I would look here. I'll see if I have the time to read all that later.

That link suggests allopregnanolone, progesterone, pregnenolone, magnesium, GABA, etc (GABA agonists) and niacinamide, butyric acid (HDAC inhibitors) as two possible approaches to treatment. Even alcohol (up to 2 drinks daily) as it is a GABA agonist and has been shown to dissolve lipofuscin, which is a similar issue.
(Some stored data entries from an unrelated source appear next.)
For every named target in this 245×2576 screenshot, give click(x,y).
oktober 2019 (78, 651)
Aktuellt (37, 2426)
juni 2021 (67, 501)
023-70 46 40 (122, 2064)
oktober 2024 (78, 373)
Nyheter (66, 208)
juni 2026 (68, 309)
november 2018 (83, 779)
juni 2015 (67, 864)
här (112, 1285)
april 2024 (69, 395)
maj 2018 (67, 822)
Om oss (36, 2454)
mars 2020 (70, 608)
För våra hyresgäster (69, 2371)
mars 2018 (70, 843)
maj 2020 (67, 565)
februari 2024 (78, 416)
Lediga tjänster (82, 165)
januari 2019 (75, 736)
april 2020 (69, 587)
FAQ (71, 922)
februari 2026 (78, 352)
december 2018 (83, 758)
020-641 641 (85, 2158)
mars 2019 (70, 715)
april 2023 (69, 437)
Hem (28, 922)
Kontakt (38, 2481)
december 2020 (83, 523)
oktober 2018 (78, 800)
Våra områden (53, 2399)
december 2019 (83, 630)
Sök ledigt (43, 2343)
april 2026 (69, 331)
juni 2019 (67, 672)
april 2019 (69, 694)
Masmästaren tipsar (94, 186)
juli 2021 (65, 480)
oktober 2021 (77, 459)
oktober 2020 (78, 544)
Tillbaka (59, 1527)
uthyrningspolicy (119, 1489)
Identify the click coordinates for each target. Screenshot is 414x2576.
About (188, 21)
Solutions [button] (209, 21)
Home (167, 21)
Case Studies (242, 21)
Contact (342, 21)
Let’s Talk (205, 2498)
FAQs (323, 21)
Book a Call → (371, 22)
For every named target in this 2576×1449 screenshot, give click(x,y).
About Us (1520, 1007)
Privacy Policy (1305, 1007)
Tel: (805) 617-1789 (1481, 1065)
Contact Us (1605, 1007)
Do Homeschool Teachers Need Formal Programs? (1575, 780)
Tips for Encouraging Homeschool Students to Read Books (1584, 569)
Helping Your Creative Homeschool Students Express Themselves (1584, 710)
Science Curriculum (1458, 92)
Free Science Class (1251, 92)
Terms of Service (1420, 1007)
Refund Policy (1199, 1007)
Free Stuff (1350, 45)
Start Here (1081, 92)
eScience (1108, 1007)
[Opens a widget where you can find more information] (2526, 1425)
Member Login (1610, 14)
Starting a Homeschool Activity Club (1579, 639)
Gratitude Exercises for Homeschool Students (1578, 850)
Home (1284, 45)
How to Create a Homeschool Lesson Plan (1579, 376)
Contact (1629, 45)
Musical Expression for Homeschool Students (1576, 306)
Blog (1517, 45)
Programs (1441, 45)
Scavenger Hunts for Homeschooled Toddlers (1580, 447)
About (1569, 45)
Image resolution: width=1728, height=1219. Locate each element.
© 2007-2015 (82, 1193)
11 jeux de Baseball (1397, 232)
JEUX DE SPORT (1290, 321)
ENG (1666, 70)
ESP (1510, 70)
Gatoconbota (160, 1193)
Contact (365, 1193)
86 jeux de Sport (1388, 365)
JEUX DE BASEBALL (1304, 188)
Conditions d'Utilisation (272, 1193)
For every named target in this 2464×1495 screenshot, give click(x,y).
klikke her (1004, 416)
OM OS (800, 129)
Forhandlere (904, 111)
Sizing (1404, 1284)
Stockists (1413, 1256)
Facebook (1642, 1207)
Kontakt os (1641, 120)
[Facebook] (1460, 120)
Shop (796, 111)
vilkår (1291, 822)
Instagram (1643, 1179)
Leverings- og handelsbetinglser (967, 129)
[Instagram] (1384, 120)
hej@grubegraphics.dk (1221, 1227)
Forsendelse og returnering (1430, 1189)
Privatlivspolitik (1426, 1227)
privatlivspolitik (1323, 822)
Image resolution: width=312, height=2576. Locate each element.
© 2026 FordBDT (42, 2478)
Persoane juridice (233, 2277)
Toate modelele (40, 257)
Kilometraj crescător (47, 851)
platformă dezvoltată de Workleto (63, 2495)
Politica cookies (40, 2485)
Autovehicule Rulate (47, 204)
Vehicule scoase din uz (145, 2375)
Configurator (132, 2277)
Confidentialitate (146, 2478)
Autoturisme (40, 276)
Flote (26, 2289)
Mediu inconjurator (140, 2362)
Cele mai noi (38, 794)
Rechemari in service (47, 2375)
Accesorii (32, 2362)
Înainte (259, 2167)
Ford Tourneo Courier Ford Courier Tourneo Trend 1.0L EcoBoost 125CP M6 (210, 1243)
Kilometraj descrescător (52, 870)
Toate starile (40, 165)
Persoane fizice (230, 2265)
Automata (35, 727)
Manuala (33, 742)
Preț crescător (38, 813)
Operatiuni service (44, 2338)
Tocopherol may also help due to its GABA effect and ester dissolving effects.
@ecstatichamster

"...In Npc1-deficient mice, the neurosteroid allopregnanolone (ALLO), delivered complexed with hydroxypropyl-β-cyclodextrin (HPBCD), increased Purkinje cell survival, reduced accumulation of gangliosides, slowed the progression of neurodegeneration, and doubled lifespan, in comparison to NPC mice treated with HPBCD alone [102,103]. The neuroprotective actions of ALLO include activation of GABA receptors [102], pregnane X receptors [104], reduction of the accumulation of reactive oxygen species [105]."

"...Inhibitors of histone deacetylases reduce the accumulation of cholesterol in two human fibroblast cell lines carrying mutations in NPC1 but not in a cell line carrying a mutation in NPC2 [109]. None of these studies have addressed potential effects on steroidogenesis."